■ **TEXTO**:
+--

A presidente da Comissão Especial de Direito Animal (CEPDA) da Ordem dos Advogados do Brasil – Seção Goiás (OAB-GO), Pauliane Mascarenhas, explica que abandonar animais é configurado como maus-tratos. Ela esclarece que foi provado que os animais são seres sencientes, isto é, que possuem consciência. “É uma vida que tem valor. Para muita gente é um ser obscuro”, lamenta. “Muita gente achava que o animal era tipo máquina e não era culpa delas. Isso é falta de conhecimento. Hoje não. Nossa geração tem certeza que os animais sofrem. E o que estamos fazendo por eles?”, indaga.

Mascarenhas relata que há mais de 20 anos participa de ações voltadas para a conscientização da população e cobrando políticas públicas do poder público. “Hoje a gente vê que algumas instituições se preocupam e estão fazendo o que podem”, destaca. “Hoje vou ao Fórum, vejo uma vasilhinha de água e ração. Já é mudança de comportamento do nosso trabalho”, acentua.

Na própria Alego, o estacionamento da nova sede passou a ser habitado por cinco cachorros abandonados. São duas fêmeas e três machos. Todos precisando de ajuda. Para amenizar a situação, uma força-tarefa surgiu com as servidoras Gabriella Gouvêa e Juliane Marques. Elas improvisaram casinhas e passaram a fornecer água e alimentos regularmente para eles. “Uma das fêmeas estava no cio e, para tentar evitar que ela ficasse prenha, com o apoio dos terceirizados da manutenção e limpeza, conseguimos um canto para deixá-la isolada”, salienta. A iniciativa passou a ser chamada de Projeto “Aulego”.

Em Goiânia, a iniciativa de controle de natalidade de cães e gatos teve início no mês passado no Centro de Bem-estar Animal Unidade de Pronto Atendimento Veterinário (UPA Vet). A unidade de saúde animal é a única da cidade mantida pela Prefeitura de Goiânia. O programa é voltado exclusivamente para famílias carentes. As primeiras cirurgias foram feitas em dois cachorros: Pingo e Panda. O presidente da Agência Municipal do Meio Ambiente (Amma), Luan Alves, afirmou que “os dois passaram por procedimento cirúrgico tranquilamente” e retornaram rapidamente para seus tutores. Até o momento já foram realizados sete procedimentos cirúrgicos-ambulatoriais de castrações no local.

+--

■ **Registros de posição do alvo**:
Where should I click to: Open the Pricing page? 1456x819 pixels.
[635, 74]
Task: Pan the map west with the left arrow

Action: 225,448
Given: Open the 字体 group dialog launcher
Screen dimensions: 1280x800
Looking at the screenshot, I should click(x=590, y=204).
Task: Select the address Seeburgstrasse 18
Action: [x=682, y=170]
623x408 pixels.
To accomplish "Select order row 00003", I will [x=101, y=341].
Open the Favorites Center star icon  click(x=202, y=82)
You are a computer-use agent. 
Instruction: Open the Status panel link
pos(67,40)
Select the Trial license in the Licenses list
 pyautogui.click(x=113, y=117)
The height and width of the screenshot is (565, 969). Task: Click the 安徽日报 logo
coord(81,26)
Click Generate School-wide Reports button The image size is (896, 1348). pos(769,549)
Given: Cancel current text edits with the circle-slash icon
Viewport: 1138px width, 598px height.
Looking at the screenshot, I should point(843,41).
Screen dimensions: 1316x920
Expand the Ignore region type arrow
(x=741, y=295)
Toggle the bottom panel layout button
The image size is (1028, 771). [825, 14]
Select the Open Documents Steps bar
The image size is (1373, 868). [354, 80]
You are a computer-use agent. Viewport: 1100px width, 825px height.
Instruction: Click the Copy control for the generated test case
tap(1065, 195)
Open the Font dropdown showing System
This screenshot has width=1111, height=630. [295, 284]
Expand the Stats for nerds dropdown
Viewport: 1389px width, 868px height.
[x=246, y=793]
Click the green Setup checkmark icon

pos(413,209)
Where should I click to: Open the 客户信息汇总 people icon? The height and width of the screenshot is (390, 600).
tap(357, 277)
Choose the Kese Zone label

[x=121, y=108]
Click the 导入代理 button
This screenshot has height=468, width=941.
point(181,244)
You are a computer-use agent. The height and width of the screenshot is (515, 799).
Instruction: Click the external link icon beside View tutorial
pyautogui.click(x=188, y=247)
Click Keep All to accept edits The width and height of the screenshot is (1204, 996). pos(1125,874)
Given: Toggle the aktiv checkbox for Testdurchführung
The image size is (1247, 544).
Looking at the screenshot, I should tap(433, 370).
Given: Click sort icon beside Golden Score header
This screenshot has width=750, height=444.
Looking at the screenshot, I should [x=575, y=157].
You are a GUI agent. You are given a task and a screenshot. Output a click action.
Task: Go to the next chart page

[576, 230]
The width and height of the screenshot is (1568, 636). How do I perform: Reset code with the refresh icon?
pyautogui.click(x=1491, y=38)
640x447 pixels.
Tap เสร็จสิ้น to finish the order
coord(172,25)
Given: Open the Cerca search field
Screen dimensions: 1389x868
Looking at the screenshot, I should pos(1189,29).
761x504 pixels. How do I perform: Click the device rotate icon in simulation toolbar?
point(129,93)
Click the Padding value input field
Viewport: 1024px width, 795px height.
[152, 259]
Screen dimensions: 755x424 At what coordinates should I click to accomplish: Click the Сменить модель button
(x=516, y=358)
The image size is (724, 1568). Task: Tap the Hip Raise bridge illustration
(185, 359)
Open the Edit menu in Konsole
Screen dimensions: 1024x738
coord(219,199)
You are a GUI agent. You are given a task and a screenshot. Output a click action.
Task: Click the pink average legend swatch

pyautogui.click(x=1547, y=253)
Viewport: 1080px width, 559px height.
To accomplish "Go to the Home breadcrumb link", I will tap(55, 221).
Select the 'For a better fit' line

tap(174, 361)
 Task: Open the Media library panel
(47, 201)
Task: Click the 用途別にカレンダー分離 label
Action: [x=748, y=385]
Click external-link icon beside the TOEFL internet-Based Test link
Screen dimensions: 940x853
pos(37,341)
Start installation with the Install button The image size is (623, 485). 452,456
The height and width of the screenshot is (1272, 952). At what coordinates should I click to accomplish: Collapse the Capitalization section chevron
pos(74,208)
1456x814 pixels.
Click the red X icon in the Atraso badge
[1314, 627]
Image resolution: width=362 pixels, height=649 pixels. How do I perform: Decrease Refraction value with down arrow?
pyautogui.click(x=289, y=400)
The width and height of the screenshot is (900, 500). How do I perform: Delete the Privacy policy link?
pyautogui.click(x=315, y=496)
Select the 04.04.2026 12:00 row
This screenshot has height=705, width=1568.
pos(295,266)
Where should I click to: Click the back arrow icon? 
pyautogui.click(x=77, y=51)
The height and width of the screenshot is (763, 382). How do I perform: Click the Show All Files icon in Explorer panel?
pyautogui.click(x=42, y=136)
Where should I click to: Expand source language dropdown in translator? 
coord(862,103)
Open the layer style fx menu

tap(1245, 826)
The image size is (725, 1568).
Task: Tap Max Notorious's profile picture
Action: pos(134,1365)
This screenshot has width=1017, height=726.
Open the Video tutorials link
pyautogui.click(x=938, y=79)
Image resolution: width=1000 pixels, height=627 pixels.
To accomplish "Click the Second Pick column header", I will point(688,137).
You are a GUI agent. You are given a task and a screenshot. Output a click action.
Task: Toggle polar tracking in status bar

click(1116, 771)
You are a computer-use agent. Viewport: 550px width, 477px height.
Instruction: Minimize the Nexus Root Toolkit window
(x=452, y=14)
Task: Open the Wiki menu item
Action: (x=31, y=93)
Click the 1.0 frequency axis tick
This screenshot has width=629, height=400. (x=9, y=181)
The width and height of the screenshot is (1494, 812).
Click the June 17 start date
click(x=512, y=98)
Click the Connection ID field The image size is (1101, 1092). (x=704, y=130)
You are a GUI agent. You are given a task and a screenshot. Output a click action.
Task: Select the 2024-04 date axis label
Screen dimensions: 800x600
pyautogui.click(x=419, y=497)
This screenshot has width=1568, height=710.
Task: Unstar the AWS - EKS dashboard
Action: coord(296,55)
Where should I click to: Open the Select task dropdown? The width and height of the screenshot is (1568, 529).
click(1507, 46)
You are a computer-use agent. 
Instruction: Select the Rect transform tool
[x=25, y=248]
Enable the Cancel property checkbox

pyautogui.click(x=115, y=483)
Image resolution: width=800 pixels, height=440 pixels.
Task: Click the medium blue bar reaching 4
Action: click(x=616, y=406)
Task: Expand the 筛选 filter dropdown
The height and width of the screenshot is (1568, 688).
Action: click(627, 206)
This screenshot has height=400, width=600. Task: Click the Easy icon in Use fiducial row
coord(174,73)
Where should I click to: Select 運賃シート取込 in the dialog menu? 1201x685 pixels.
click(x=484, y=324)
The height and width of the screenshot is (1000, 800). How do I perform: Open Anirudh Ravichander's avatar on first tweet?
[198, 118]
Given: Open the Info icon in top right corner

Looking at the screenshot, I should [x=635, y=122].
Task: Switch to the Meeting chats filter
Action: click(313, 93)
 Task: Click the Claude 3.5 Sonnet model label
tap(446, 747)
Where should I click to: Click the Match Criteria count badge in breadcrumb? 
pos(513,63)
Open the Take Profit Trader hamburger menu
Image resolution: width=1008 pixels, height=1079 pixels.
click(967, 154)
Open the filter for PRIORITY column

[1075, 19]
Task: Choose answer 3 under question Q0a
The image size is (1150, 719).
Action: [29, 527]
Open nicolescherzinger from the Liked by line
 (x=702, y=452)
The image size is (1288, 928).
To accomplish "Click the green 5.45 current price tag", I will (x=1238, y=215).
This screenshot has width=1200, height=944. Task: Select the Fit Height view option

+--

■ **COMPLETE O SEGUINTE**:
(1) Indique se cada afirmação a seguir concorda com o texto sobre o abandono de animais, respondendo sim ou não e citando as palavras do texto que decidem a questão. (a) O estacionamento da nova sede da Alego passou a abrigar cinco cachorros abandonados. (b) O programa de castração da UPA Vet atende qualquer família de Goiânia. (c) Até agora, dez castrações foram realizadas na UPA Vet.
(2) Continue o texto sobre o abandono de animais a partir da última frase apresentada.

■ **RESPOSTAS DADAS**:
(1)
(a) Sim: “o estacionamento da nova sede passou a ser habitado por cinco cachorros abandonados”.
(b) Não: “O programa é voltado exclusivamente para famílias carentes.”
(c) Não: “Até o momento já foram realizados sete procedimentos cirúrgicos-ambulatoriais de castrações no local.”

(2)
Cão cadastro no UPA Pet | Foto: AMMA
Cão cadastro no UPA Pet | Foto: AMMA

Crime de Maus-tratos

Paralelo a situação de abandono, há os maus-tratos a animais domésticos. Muitos dos quais vão parar nas vias públicas. Com o aumento da demanda desses tipos de crimes, foi criado há um ano e meio no Estado, dentro da Delegacia Estadual de Repressão a Crimes Contra o Meio Ambiente, o Grupo de Proteção Animal. A coordenação é da delegada Simelli Lemes de Santana. “Quando eu assumi aqui, eu percebi a quantidade de denúncias equivocadas. Denúncias que as pessoas fazem que não são nossas. Tem gente que vai mudar e manda pra gente um e-mail informando que precisa de um lar para o cão”, revela.

Para a policial, muitas informações publicadas nas redes sociais não são confirmadas nas investigações. “Aí divulgam um trabalho assim: ‘isso é maus-tratos’, vai lá e resgata o animal. Aquilo ali, muitas vezes é problema social. A família que não tem recurso. Falta condições financeiras, considerando que não tem um tratamento público para o animal, não tem como eu prender uma pessoa que não tem nem o que comer na geladeira”, ressalta.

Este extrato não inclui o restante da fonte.